Anti-de-Sitter-Maxwell-Yang-Mills black holes thermodynamics from nonlocal observables point of view

TL;DR

This paper explores the thermodynamics of Anti-de Sitter black holes in Einstein-Maxwell-Yang-Mills gravity using nonlocal observables like holographic entanglement entropy, revealing Van der Waals-like behavior and new phase structures.

Contribution

It demonstrates the application of nonlocal observables to analyze black hole phase transitions and uncovers novel phase behavior in grand canonical ensembles.

Findings

Nonlocal observables show Van der Waals-like behavior near critical points.
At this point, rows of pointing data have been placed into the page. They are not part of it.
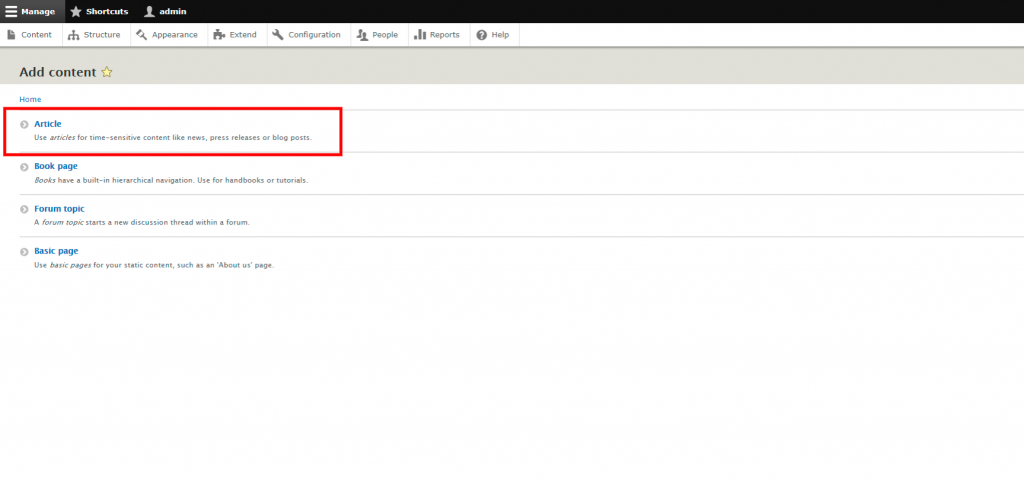This screenshot has height=479, width=1024.
Task: Open the Book page content type
Action: (x=56, y=166)
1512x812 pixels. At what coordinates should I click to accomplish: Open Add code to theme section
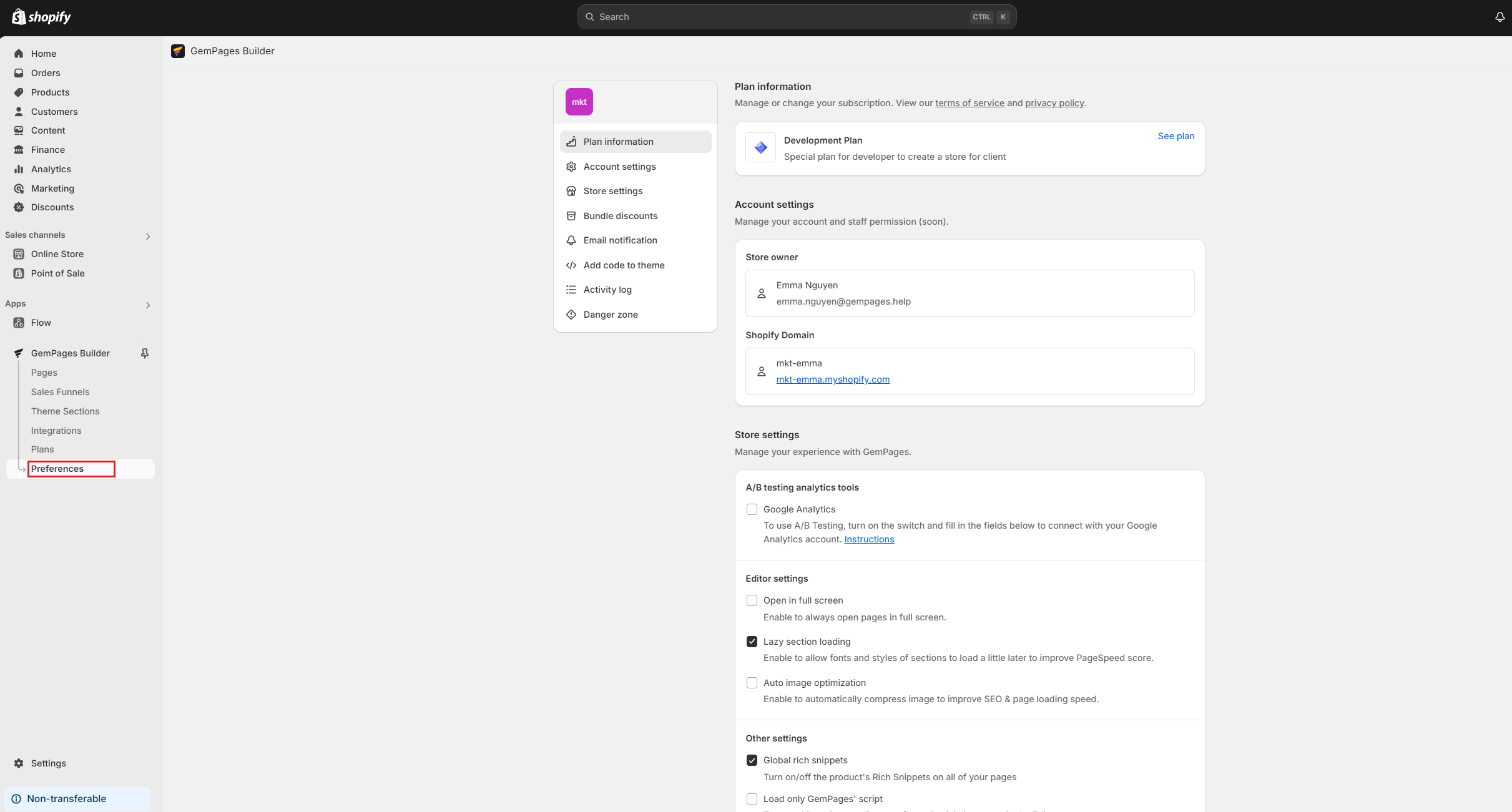(623, 265)
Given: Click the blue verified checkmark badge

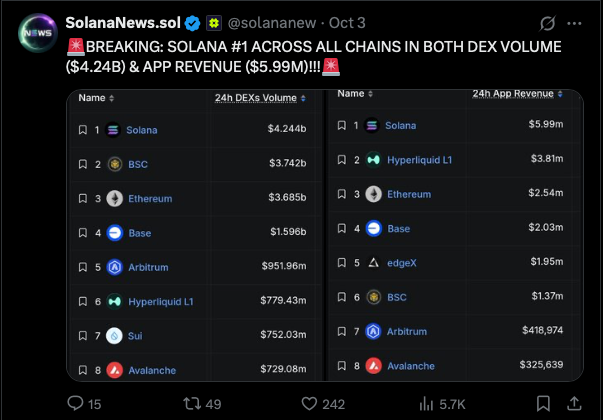Looking at the screenshot, I should pyautogui.click(x=192, y=22).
A new phase structure emerges in grand canonical ensemble where critical behavior vanishes.

Holographic entanglement entropy and two-point functions reflect thermodynamic phase transitions.

Abstract

In this paper, we analyze the thermodynamic properties of the Anti de Sitter black hole in the Einstein-Maxwell-Yang-Mills-AdS gravity (EMYM) via many approaches and in different thermodynamical ensembles (canonical/ grand canonical). First, we give a concise overview of this phase structure in the entropy-thermal diagram for fixed charges then we investigate this thermodynamical structure in fixed potentials ensemble. The Next relevant step is recalling the nonlocal observables such as holographic entanglement entropy and two-point correlation function to show that both observables exhibit a Van der Waals-like behavior in our numerical accuracy and just near the critical line as the case of the thermal entropy for fixed charges by checking Maxwell's equal area law and the critical exponent. In the light of the grand canonical ensemble, we also find a newly phase structure for such a black hole where the critical behavior disappears in the thermal picture as well as in the holographic one.